After a wave of criminal allegations swept through the Chinese pharmaceutical industry, drug companies across the globe were certain that one of the world's largest growing markets was sure to encounter a major setback. However, now that the bureaucratic storm has somewhat abated, medical companies are beginning to bring their strategic sourcing back to the southeast Asian nation. 

The scandal

According to The Wall Street Journal, the country's Ministry of Public Security's economic crime investigation unit detained four high-level Chinese executives working for United Kingdom-based GlaxoSmithKline last summer after authorities accused them of leveraging travel agencies to bribe government officials, hospitals and physicians in order to sell more drugs for higher prices. In addition to the detrimental financial effects such an operation would have on the global pharmaceutical procurement process, ministry official Gao Feng stated that the scandal encouraged a corrupt, economically unfair environment. 

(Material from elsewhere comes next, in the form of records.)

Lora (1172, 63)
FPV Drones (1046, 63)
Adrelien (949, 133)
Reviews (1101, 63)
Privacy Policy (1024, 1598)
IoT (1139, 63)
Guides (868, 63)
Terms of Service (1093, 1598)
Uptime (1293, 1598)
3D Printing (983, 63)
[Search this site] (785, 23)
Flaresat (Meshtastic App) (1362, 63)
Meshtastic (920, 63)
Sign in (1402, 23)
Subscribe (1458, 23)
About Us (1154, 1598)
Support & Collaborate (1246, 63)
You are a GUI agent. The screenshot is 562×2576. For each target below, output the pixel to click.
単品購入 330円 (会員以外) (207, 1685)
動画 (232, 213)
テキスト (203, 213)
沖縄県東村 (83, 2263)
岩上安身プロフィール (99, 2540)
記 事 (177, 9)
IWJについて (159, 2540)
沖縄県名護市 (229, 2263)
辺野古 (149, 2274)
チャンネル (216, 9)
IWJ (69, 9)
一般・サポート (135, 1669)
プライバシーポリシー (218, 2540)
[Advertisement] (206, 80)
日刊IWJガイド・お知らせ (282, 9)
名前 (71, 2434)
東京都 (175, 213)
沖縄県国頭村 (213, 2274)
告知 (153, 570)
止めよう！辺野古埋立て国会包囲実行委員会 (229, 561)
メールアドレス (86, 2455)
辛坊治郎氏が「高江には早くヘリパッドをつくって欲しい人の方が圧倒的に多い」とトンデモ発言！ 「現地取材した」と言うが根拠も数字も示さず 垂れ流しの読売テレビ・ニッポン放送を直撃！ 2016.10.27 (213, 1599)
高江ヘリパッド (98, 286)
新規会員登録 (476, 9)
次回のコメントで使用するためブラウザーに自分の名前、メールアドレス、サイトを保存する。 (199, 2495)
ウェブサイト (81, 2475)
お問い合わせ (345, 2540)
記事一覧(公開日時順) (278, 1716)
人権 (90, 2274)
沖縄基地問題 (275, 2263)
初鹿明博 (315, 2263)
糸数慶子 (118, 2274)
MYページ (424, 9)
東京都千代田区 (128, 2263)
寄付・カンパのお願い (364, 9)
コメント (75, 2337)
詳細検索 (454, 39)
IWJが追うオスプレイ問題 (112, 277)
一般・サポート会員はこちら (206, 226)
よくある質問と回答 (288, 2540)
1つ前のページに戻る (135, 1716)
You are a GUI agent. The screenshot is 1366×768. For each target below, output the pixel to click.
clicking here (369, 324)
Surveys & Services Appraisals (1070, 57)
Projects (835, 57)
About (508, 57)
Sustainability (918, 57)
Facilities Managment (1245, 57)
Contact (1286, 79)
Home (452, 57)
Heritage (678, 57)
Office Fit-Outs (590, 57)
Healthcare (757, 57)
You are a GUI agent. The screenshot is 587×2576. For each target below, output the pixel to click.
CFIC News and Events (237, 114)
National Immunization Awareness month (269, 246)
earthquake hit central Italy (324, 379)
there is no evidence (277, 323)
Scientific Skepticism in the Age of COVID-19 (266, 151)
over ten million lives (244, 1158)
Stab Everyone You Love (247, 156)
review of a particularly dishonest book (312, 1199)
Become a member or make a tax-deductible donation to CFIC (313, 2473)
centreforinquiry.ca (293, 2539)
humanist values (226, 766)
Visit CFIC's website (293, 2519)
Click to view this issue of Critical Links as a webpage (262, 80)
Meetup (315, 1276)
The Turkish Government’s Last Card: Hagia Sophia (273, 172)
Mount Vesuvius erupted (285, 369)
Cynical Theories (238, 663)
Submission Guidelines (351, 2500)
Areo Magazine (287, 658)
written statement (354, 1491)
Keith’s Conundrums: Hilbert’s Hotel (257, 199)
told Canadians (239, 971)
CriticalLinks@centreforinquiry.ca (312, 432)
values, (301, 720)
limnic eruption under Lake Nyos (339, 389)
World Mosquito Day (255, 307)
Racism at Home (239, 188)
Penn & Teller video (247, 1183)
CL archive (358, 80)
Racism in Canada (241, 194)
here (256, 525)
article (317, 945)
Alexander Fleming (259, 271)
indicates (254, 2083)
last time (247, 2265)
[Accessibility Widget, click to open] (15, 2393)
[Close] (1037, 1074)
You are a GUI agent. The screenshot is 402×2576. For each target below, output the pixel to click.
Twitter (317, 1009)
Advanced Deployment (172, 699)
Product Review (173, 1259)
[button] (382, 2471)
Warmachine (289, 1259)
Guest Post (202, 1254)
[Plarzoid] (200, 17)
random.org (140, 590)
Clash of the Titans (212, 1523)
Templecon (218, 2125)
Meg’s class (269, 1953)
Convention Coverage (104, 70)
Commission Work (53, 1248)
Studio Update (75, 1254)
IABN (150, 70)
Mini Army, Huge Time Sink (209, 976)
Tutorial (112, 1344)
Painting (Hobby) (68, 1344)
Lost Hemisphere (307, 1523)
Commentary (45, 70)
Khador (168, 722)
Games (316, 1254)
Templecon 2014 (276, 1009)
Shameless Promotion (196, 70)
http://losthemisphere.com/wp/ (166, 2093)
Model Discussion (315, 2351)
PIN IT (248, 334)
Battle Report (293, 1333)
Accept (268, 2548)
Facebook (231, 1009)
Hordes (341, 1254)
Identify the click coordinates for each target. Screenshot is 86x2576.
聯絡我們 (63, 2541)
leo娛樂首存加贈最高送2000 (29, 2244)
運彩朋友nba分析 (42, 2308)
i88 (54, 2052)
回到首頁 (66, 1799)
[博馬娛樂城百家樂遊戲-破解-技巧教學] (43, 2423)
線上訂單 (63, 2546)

Gao told the news source that the British-based company and the travel agencies exchanged nearly $489 million between them since 2007. GSK released a public statement apologizing for the actions of its members, claiming that the corporation has a zero tolerance policy for this particular kind of conduct. Pharmaceutical sales reached nearly $82 billion in 2012, and industry professionals have claimed that the market is embroiled in rampant corruption. 

Slowly gaining confidence 

The Wall Street Journal noted that China has exercised a number of anti-corruption laws, but that there have been too few crackdowns on the records management procedures of drug manufacturers and distributors within the region. Many experts have claimed that leveraging software to take a closer look at their books may be in the government's best interest, but the necessary funds haven't been allocated to support such an endeavor. 

However, after nearly eight months of a tempered market, the Chinese pharmaceutical industry seems to be regaining investment. According to the Financial Times, Bruno Gensburger, external affairs director for French drug company Sanofi, believes the market is returning to its formal stature

"It has never been normal, but it does seem to be more quiet now," said Gensburger regarding the Southeast Asian drug economy, as quoted by the news source. 

Despite all the trouble caused by GSK's scandal, many economists are viewing the ordeal as a minor setback. The Chinese drug market continues to grow at a profitable annual rate of 15 percent, showing that western distributors and medical companies are bringing operations back to the nation. In order to get a better overview of the products they're purchasing, some of these foreign organizations are using vendor resource management so executives can gain a broader perspective of materials acquisitions.